= Atapattu Walawwa =

Atapattu Walawwa is a large colonial era manor house situated at 35 Lower Dickson Road, Walawwatta, Galle, Sri Lanka.

The walawwa was constructed by Mudaliyar Don Bastian Gooneratne in 1742. The two-storey 743 sqm building is located within a 0.6 ha garden, approximately 0.5 km from the centre of Galle. The Walawwa has been the ancestral home of Gooneratne family, who were administrators of the Dutch and British colonial governments. Notable past residents of Atapattu Walawwa includes Mudaliyar Edmund Rowland Gooneratne and his son Mark Gooneratne. It is currently being used as a small seven-room boutique hotel.

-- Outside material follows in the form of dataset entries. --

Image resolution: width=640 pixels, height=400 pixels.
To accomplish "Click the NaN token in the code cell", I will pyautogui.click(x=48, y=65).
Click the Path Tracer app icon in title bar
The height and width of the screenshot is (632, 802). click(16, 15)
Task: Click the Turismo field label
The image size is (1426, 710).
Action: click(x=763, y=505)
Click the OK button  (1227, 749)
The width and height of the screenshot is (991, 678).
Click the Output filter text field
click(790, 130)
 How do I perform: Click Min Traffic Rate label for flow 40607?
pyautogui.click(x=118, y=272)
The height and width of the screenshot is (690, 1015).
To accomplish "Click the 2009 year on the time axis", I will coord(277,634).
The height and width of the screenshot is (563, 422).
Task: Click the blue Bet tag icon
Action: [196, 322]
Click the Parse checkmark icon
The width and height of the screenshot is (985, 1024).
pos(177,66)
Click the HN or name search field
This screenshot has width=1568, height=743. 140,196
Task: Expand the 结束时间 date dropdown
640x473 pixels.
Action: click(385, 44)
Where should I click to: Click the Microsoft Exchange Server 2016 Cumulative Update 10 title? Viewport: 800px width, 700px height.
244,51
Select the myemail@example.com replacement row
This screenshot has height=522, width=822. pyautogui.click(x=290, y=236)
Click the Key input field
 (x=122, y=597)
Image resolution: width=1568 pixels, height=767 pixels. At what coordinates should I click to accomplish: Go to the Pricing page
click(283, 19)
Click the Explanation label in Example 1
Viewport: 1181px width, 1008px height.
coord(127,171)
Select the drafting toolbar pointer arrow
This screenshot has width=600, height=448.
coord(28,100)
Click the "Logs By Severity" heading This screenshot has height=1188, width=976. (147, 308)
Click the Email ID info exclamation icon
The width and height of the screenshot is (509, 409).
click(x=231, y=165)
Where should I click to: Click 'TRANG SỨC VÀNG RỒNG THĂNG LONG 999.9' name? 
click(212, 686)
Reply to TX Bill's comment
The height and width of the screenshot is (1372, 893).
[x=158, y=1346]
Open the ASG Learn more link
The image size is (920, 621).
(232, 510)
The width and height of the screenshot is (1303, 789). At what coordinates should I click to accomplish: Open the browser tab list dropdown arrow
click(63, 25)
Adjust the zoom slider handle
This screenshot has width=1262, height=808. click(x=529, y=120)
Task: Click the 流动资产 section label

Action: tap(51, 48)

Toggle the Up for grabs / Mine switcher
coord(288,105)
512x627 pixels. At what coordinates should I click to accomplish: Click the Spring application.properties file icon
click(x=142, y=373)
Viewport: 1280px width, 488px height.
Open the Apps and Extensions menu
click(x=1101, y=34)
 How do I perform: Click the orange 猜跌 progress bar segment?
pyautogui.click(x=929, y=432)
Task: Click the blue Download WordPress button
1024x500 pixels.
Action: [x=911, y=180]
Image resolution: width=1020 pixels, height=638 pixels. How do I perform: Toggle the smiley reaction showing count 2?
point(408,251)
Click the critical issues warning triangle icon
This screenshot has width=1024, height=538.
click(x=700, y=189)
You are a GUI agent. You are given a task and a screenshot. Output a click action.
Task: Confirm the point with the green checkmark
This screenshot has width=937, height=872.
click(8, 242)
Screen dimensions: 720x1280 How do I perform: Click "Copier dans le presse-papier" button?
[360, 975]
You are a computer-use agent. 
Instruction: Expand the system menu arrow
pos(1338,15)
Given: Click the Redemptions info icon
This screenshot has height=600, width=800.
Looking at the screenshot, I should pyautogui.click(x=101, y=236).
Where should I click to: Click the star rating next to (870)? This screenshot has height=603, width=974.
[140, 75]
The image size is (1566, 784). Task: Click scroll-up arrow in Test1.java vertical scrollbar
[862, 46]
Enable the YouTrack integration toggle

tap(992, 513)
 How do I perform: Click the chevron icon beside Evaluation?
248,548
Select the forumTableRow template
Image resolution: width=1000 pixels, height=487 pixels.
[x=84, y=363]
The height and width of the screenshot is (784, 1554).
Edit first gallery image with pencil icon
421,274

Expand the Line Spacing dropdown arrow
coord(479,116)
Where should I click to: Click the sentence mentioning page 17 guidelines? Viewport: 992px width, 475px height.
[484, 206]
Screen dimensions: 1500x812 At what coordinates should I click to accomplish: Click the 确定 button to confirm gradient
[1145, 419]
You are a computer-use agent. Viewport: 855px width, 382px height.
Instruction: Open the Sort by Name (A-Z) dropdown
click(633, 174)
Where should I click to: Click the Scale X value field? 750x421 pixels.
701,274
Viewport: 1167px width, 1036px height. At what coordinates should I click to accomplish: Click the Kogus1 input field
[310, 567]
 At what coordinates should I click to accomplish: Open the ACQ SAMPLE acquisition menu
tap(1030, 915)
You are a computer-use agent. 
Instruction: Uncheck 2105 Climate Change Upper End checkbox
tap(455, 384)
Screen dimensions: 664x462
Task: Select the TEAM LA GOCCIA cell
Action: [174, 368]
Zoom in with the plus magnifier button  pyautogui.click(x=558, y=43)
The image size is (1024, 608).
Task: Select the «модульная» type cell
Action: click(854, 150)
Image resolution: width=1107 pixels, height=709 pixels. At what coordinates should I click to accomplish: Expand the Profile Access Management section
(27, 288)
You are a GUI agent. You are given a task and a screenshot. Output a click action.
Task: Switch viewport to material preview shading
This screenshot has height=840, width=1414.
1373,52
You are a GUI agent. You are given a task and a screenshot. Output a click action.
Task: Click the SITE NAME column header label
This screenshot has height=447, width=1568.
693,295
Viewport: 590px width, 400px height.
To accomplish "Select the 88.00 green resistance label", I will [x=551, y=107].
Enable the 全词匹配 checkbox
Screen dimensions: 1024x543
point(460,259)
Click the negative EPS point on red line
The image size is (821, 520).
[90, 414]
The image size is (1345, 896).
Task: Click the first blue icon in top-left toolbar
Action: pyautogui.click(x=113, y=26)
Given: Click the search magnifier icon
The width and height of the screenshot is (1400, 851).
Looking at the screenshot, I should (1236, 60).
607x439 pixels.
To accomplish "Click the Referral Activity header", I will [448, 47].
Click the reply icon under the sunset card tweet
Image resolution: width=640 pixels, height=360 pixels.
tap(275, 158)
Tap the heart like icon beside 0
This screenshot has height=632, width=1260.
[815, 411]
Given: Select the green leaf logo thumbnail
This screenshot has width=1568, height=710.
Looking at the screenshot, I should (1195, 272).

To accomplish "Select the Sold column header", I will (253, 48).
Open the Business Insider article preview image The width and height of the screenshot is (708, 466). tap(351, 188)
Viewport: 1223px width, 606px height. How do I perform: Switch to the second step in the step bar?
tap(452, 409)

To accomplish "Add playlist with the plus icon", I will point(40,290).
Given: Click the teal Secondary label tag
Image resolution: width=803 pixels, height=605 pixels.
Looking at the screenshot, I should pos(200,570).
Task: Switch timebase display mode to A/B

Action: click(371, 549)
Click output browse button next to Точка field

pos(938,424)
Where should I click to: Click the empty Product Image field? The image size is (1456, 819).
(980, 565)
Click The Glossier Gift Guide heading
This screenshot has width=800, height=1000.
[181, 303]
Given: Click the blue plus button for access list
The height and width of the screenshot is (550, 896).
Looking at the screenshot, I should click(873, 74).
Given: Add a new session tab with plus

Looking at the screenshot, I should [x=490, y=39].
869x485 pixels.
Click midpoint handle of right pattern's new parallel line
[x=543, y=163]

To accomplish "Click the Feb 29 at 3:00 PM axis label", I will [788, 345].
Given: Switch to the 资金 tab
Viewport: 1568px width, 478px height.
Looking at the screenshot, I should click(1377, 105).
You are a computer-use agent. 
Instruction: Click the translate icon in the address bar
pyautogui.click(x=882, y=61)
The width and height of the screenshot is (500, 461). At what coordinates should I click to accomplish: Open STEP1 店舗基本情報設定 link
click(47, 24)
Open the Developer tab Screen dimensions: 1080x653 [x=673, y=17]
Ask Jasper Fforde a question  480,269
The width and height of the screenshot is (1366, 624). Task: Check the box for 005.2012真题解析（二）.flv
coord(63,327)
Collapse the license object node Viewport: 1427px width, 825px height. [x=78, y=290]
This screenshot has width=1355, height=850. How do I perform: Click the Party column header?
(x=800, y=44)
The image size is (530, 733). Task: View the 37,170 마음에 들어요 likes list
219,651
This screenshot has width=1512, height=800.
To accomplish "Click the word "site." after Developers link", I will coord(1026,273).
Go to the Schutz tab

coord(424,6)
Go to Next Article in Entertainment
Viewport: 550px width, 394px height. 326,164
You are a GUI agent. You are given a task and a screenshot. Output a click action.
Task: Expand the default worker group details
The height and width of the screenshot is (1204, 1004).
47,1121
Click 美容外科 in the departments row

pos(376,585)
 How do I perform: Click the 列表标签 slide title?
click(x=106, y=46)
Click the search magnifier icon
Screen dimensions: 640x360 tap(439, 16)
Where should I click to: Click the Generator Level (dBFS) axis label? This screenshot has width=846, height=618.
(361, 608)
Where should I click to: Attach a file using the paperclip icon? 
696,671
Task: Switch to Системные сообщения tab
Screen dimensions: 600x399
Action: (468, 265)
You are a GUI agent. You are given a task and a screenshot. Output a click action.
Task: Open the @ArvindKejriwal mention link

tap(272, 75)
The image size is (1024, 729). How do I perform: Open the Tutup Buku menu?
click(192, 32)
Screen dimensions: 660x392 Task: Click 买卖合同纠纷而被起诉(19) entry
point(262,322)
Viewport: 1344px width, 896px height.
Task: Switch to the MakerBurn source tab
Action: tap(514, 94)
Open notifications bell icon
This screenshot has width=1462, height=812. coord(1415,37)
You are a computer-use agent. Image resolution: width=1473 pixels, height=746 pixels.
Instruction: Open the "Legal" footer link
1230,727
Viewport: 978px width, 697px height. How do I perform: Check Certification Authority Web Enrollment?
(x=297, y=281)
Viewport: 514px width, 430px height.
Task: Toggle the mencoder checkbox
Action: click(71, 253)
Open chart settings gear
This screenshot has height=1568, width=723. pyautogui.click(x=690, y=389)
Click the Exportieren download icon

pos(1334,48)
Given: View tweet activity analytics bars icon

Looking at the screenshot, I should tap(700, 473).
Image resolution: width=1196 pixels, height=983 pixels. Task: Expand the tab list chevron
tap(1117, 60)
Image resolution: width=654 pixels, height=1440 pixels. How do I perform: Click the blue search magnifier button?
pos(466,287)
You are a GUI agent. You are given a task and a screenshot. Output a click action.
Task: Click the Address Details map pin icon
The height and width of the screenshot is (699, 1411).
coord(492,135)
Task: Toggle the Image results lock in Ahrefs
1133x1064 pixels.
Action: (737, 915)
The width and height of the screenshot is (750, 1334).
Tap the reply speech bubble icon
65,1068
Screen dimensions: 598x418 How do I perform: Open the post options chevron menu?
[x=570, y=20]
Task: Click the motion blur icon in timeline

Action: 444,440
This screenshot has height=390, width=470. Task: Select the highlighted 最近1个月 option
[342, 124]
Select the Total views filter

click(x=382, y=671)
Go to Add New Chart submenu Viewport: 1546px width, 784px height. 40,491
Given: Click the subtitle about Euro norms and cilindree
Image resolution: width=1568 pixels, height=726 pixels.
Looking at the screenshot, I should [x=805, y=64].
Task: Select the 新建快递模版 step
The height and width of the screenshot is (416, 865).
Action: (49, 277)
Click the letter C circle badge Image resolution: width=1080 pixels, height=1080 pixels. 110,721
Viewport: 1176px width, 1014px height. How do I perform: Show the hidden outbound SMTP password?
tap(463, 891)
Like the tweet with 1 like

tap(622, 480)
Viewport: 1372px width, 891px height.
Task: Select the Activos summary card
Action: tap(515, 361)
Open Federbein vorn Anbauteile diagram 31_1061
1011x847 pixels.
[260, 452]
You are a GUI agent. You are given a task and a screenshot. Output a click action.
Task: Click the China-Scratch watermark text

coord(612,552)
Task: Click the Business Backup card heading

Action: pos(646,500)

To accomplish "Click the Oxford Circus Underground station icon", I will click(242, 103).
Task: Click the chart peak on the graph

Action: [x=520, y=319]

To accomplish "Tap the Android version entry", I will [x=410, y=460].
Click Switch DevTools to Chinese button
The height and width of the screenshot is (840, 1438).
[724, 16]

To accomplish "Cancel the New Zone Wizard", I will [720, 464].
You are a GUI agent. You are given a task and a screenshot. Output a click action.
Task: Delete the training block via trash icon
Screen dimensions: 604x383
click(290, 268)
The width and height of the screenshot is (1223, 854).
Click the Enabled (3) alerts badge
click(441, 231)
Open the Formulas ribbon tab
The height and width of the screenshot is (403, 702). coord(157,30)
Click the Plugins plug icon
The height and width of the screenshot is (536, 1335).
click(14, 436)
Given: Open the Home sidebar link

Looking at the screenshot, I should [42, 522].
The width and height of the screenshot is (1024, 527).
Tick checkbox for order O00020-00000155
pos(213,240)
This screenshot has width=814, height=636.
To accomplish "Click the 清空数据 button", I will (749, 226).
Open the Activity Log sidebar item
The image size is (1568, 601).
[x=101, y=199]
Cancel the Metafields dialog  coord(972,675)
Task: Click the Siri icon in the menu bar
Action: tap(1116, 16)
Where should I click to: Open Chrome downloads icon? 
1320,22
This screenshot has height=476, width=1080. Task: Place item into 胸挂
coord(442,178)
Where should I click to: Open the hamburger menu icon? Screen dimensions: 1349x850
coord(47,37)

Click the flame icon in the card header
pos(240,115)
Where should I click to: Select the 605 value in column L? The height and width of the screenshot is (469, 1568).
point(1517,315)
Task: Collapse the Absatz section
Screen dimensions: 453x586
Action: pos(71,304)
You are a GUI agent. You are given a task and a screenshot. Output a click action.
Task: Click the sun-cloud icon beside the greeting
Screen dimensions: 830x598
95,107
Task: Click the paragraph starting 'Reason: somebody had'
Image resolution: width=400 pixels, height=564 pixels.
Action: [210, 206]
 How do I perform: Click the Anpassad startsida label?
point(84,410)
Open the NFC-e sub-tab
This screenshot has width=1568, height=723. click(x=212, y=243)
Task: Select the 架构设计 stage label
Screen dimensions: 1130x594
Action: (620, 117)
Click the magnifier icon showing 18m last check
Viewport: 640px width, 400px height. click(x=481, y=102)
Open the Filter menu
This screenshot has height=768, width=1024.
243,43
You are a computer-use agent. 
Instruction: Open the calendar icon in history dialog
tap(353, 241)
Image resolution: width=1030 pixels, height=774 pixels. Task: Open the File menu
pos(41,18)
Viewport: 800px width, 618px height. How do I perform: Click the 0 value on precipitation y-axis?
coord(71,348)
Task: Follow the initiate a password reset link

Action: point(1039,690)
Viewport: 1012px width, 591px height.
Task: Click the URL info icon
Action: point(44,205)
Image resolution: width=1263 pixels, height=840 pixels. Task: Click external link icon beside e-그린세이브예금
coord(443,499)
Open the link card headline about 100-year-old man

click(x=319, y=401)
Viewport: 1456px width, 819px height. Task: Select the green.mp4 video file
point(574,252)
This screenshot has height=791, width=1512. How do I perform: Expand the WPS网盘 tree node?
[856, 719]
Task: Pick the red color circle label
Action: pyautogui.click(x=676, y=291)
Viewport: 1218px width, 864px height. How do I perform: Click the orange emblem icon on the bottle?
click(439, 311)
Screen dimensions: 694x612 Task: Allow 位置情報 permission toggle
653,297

On 13 December 1998 the building was formally recognised by the Government as an Archaeological Protected Monument.

==Buddhist temple==

The Buddhist temple located at adjacent land to the Atapattu Walawwa is presently known as Sri Gunaratne Mudalindaramaya. This temple which was earlier known as Simbali Avasaya has accommodated many Sri Lankan and Japanese Buddhist monks over the years.

Sri Gunaratne Mudalindaramaya was initially built by Mudaliyar E. R Gooneratne in the 1870s and the shrine hall was constructed later by his son Mark Gooneratne in the 1920s. The shrine hall depicts statues of 'Seven Buddhas' which is rarely seen in Buddhist architecture.